Stored data:
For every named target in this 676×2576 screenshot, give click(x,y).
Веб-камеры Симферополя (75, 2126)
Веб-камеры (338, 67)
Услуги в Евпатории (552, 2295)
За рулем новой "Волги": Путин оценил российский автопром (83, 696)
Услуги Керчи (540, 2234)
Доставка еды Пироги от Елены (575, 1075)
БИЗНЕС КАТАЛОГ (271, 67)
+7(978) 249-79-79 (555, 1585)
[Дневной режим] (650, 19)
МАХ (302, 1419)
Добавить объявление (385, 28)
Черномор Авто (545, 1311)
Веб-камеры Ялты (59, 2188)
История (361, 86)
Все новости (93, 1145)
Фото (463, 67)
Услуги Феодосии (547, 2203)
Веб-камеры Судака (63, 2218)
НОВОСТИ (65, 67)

The problem
Look above for the line containing "За рулем новой". Return it and each line after it exactly, through the last line, and nothing more.

Solution to the exercise
За рулем новой "Волги": Путин оценил российский автопром (83, 696)
Услуги Керчи (540, 2234)
Доставка еды Пироги от Елены (575, 1075)
БИЗНЕС КАТАЛОГ (271, 67)
+7(978) 249-79-79 (555, 1585)
[Дневной режим] (650, 19)
МАХ (302, 1419)
Добавить объявление (385, 28)
Черномор Авто (545, 1311)
Веб-камеры Ялты (59, 2188)
История (361, 86)
Все новости (93, 1145)
Фото (463, 67)
Услуги Феодосии (547, 2203)
Веб-камеры Судака (63, 2218)
НОВОСТИ (65, 67)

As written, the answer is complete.